* Materials provided
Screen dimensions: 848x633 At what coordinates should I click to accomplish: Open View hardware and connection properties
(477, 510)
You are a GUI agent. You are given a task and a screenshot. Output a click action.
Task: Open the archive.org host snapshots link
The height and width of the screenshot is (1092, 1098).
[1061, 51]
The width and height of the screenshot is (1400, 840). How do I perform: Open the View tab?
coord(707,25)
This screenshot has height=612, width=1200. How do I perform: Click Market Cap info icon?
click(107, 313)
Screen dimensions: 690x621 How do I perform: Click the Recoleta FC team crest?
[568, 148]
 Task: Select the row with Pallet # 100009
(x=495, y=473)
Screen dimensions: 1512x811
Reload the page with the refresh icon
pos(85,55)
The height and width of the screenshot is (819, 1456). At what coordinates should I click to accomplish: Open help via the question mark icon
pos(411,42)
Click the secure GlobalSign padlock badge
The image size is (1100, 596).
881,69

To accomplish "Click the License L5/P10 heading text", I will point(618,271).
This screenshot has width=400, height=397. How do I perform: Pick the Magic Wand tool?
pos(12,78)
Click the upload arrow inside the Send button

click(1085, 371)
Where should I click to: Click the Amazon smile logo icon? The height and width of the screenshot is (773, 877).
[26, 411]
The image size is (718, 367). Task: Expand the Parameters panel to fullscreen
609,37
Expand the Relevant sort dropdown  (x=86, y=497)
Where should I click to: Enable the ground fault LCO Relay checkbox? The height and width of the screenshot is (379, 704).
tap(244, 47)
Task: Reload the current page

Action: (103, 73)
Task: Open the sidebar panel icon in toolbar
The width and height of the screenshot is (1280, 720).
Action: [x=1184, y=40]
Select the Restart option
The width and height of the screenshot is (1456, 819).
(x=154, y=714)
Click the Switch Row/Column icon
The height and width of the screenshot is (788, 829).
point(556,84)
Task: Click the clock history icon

* Given problem
Rescale the data from the line with "Where should I click to: Click" to the line with "Action: (103, 73)", both lines included, and give all of those lines again with the requests. Multiply every click coordinate in the answers by 2.05 and round to whole numbers, with halves rounded up. Leave the numbers in the requests unchanged.

* Complete output
Where should I click to: Click the Amazon smile logo icon? The height and width of the screenshot is (773, 877).
[53, 843]
The image size is (718, 367). Task: Expand the Parameters panel to fullscreen
1248,76
Expand the Relevant sort dropdown  (x=176, y=1019)
Where should I click to: Enable the ground fault LCO Relay checkbox? The height and width of the screenshot is (379, 704).
tap(500, 96)
Task: Reload the current page

Action: (211, 150)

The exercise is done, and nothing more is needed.